Sexually Transmitted Diseases on the rise in South L.A., Inglewood and Compton
STDs, also known as sexually transmitted diseases, are gaining ground in L.A. County with rates of chlamydia, gonorrhea and syphilis increasing for the third straight year in a row.
Even more alarming, residents of South L.A., Inglewood and Compton account for approximately one-third of all gonorrhea and chlamydia cases in county, according to 2015 data compiled by the Los Angeles County Department of Public Health.
The data also revealed that African American and Latino youth and young adults, ages 12-24, are the most vulnerable populations and those at elevated risk include youth out of school, homeless youth, LGBTQ youth, transitional age youth, youth on probation and those who are trafficked.

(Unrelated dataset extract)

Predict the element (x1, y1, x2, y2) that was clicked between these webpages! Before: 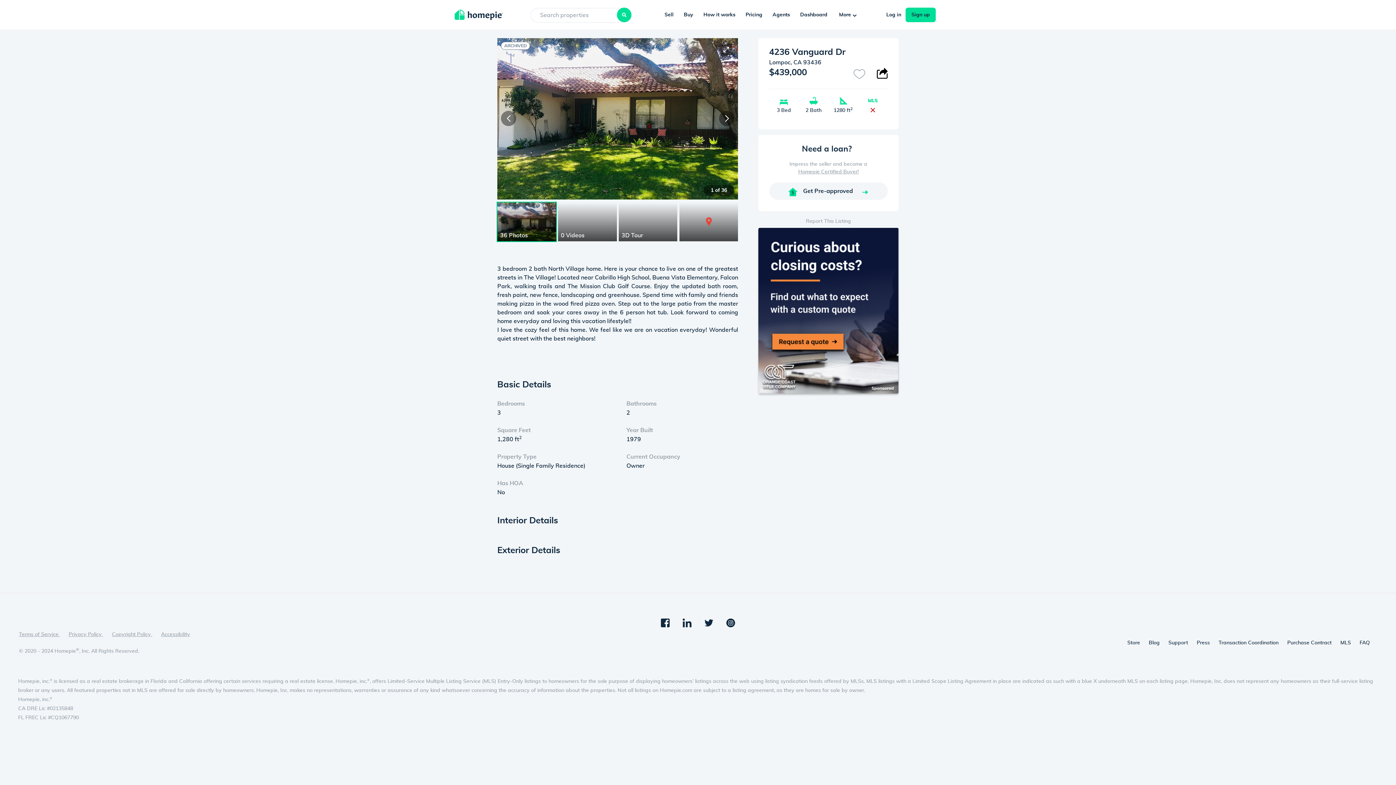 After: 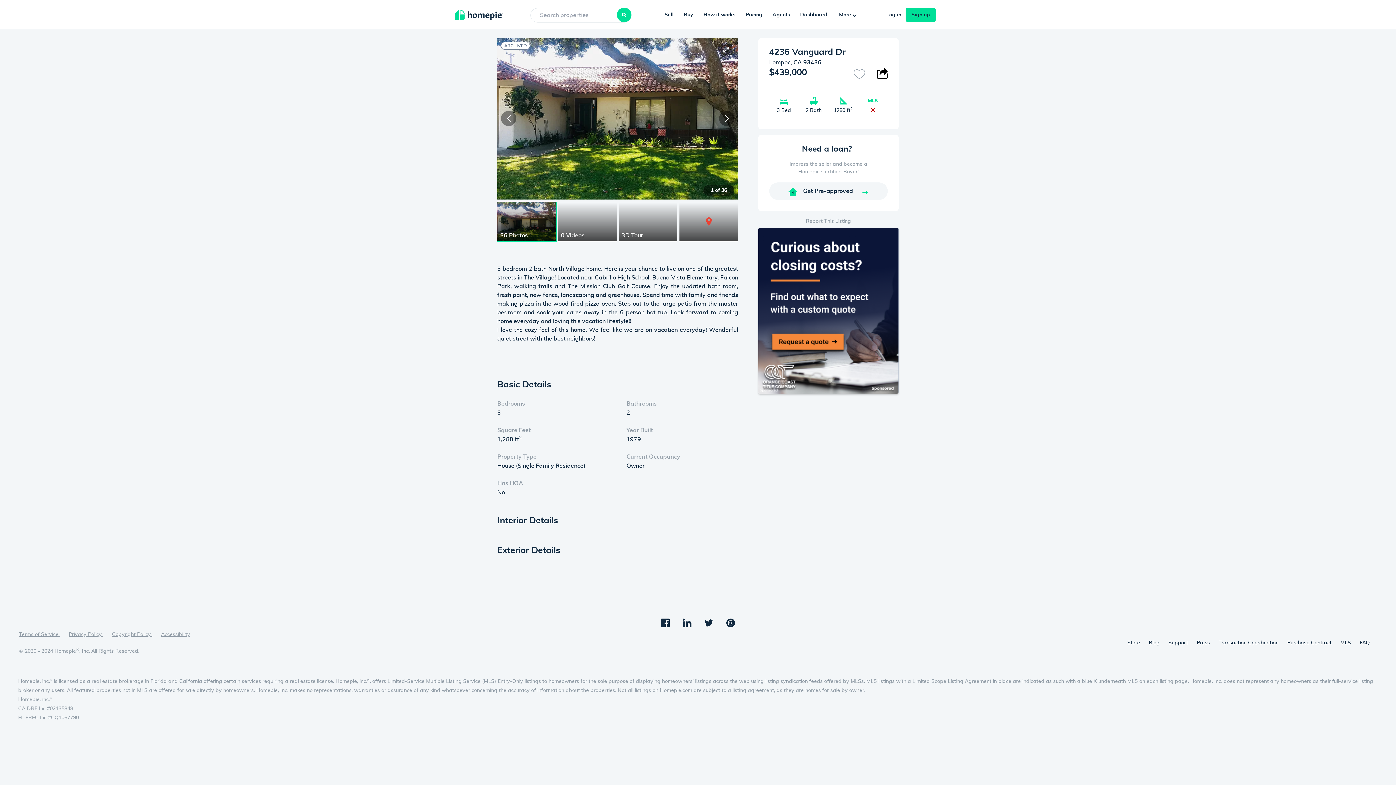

In addition, the effects of STDs can lead to infertility, chronic pain and lower quality of life from undiagnosed and untreated STDs, ectopic pregnancy or potential spread to newborns, and an elevated risk for HIV.
The Community Advisory Coalition (CAC) recognized the impact of the growing crisis as far back as 2012 and launched the WeCanStopSTDsLA movement to unite service providers, advocates, faith leaders and residents in combatting the high rates of STDs in their communities.
The overarching goal continues today, which is to work to improve the health and wellbeing of the entire community through prevention, treatment, justice, compassion and open communication.
Supervisor Mark Ridley-Thomas and the Los Angeles County Department of Public Health Division of HIV and STD Programs (DHSP) have backed the effort since its inception.
However, in light of the still-rising numbers, WeCanStopSTDsLA released an updated Pocket Guide to Sexual Health Services and Clinics in South L.A. on Sept. 20. The guide, which features an online version as well, contains information directed at young people such as a listing of youth-appropriate clinics in South L.A., an explanation of youth rights, and hotlines and websites on sexual health.
During a briefing at Manual Arts High School, a number of advocates were on hand to lend support WeCanStopSTDsLA’s efforts to create more open communication about STDs. The speakers included Valerie Coachman-Moore, Coachman Moore & Associates, Inc., who served as emcee; Mario Pérez, director of the county’s Division of HIV and STD Programs; Maryjane Puffer, executive director of L.A. Trust for Children’s Health; Jim Mangia, CEO of St. John’s Well Child and Family Center; Kenneth Presley, Safe Passage; Justin Moore, Community Build; Wendy Ayuso, a parent; Dr. Barbara Ferrer, the county’s director of Public Health; and Bishop Gwendolyn Phillips-Coates representing the faith community.
Stressing the importance of preventing STDs, Phillips-Coates said, “Let’s take our heads out of the sand. Let’s save our young people by giving them the information that they need. Let them know that love is good, but we also can live after love.”
Presley, who attended Manual Arts in the 1980s, observed that teens face “the pressure of sex everywhere” on social media, television and movies. “You never see anything about protected sex. Hopefully now, with this program, they’ll start showing condoms.”
“Youth and young adults living healthy lifestyles in a thriving and supportive community is our aim. It is not just one virus or bacteria that’s the problem, it’s the whole person,” said Coachman-Moore.
“The problem is how do we address how to work together, how do we communicate, how do we leverage. Let’s begin by talking about it.”